BEGIN SELECTED EXCERPT

United States v. Michael Scarpellino

431 F.2d 475 | 8th Cir. | 1970

Lead Opinion

GIBSON, Circuit Judge.

Defendant Michael Scarpellino was indicted for taking $9,527 belonging to Midwest Federal Savings & Loan Association (a federally insured institution) on July 6, 1967, in Minneapolis, Minnesota, and for assaulting and placing in jeopardy the lives of three employees of that association by the use of a hand gun in the commission of the robbery in violation of 18 U.S.C. § 2113(a) and (d). Defendant was found guilty *477by a jury and was sentenced, upon a judgment of conviction being duly entered, to 20 years imprisonment.

On appeal defendant contends the trial court erred in admitting fingerprint evidence when defendant had not been placed in the vicinity of the alleged getaway car from which the prints were taken, citing Hiet v. United States, 124 U.S.App.D.C. 313, 365 F.2d 504 (1966) and Borum v. United States, 127 U.S.App.D.C. 48, 380 F.2d 595 (1967). Without this fingerprint evidence, defendant alleges there is not sufficient evidence to sustain the conviction.

END SELECTED EXCERPT
BEGIN SOURCE DATA

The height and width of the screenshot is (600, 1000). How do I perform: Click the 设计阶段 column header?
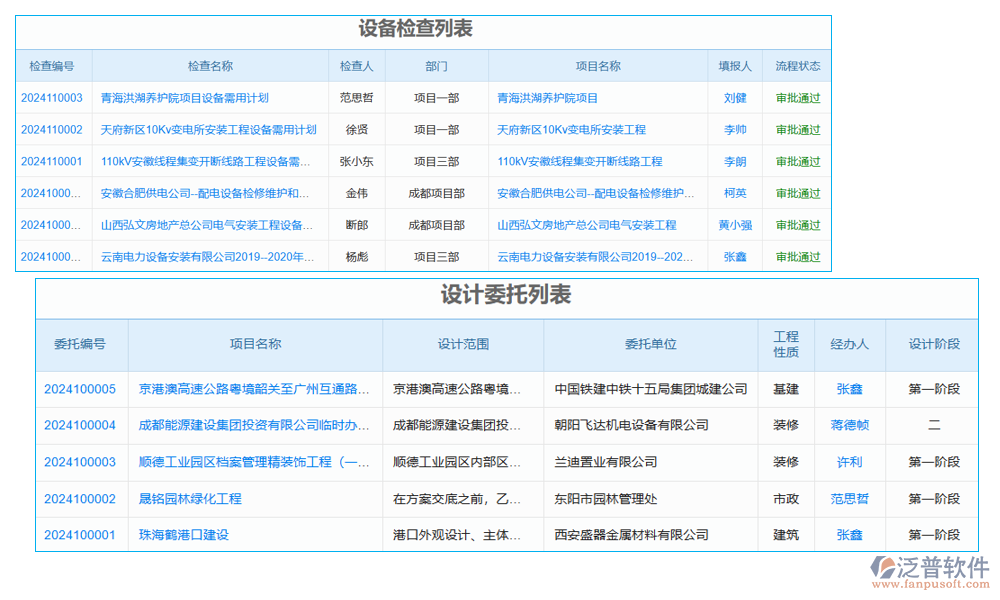pyautogui.click(x=933, y=344)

END SOURCE DATA

** REQUEST **
Write out the passage of the Scarpellino opinion that begins at the words "Defendant Michael Scarpellino" and stops after the words "20 years imprisonment.".

** RESPONSE **
Defendant Michael Scarpellino was indicted for taking $9,527 belonging to Midwest Federal Savings & Loan Association (a federally insured institution) on July 6, 1967, in Minneapolis, Minnesota, and for assaulting and placing in jeopardy the lives of three employees of that association by the use of a hand gun in the commission of the robbery in violation of 18 U.S.C. § 2113(a) and (d). Defendant was found guilty *477by a jury and was sentenced, upon a judgment of conviction being duly entered, to 20 years imprisonment.